それにしても、仕事をしながら、一人孤独に、これだけの作品を描き、技術を高めていったことは、驚異的な精神力でしょう。日々の仕事に流されず、あくまでマンガの創作に向かったことは、尊敬に値します。
上記のNHK番組では、職を転々としながらも、マンガを描いている姿が放送されてましたが、この作品を読むと、それは真実だったことが分かります。こつこつ、独りで描き続けたんでしょうね。
本の序文には、藤子不二雄の二人や、石ノ森章太郎、赤塚不二夫の激闘メッセージが添えられてます。彼らの言葉が、森安さんには、何より心強かったかもしれません。
森安さんは、1999年に都営団地で一人亡くなっているところを、元奥さんに発見されました。享年64歳。
それでもこの本のように、郷土岡山の地では、足跡が評価されているようで、人ごとながら救われる思いです。
※NHK特集『現代マンガ家立志伝』がYou Tubeにありましたので、貼っておきます。

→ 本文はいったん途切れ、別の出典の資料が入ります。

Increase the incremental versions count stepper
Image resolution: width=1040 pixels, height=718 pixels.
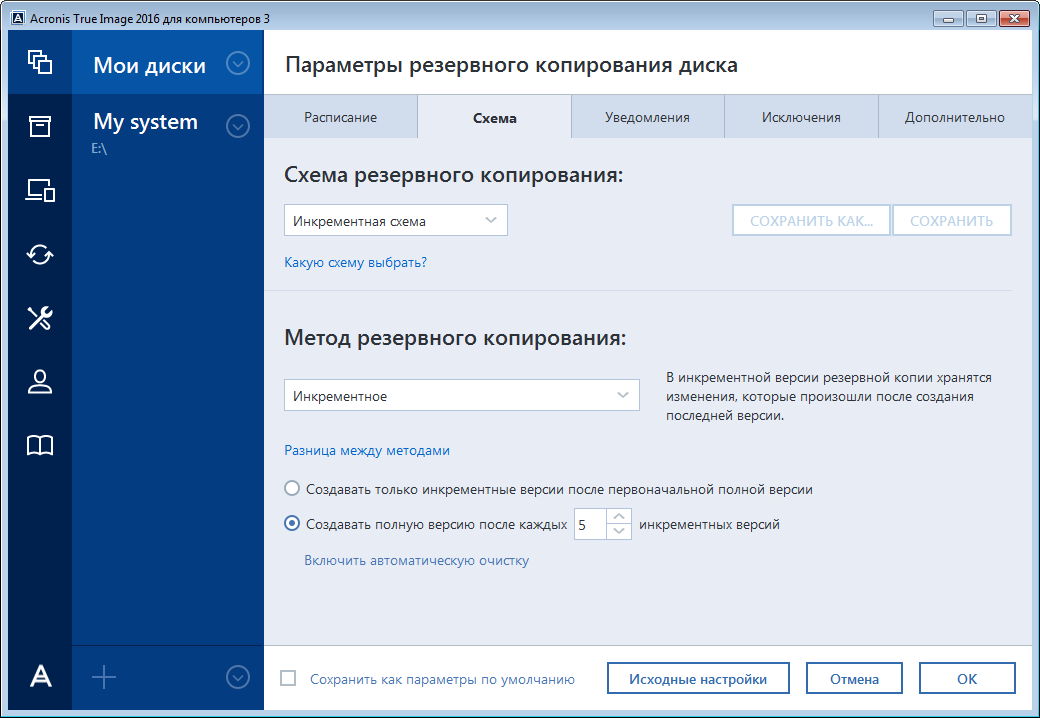620,517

序盤で、藤子不二雄の二人が、駅のホームで、小学生達にサインを求められてますが、今見ると応じているのは、藤子A先生の方。藤子F先生は、複雑な顔をしています。
F先生は、サインを求められても、滅多に応じないというのは、近年知りました。F先生の考えは、マンガ家のサインは、絵が求められるもので、その場で下描きなしに描くと絵が荒れるから、その場で描くことを拒否したそうです。
NHKの遠藤ディレクターという女性が、森安さんに飲みの席で結構辛辣なことを言ってますね。
森安さんは、他のメンバーとの差について負けていると告白してますが、ディレクターは、今の若い人の感覚も負けちゃうでしょみたいことを言ってます。それはあんたが言うことじゃないでしょ。
それと当時の赤塚賞に佳作に入った若者にも、その後鳴かず飛ばずの状態の時に、そのディレクターが「いつまで続ける気ですか?」などと無神経に聞いています。
手塚賞の受賞者として、『ジョジョの奇妙な冒険』の荒木飛呂彦が映ってます。手塚治虫が彼と握手する際、「東北出身からはマンガ家が出ないんでね」と手塚さんが尋ねると。荒木さんは「宮城県です。石森章太郎先生と同じです」と答えると、「ああ、あんいう程度のもんでね」と、さりげなく「黒手塚」が見られます。
集英社に持ち込みをした森安さん。編集者は、意外にもというか好感触で、出版採用が決まりかけたものの、結局没に。
しかし近年、これはNHK側が、「結局ダメだった」というラストにしたくて、集英社に指示したらしいことが判明。悲しいですね・・・。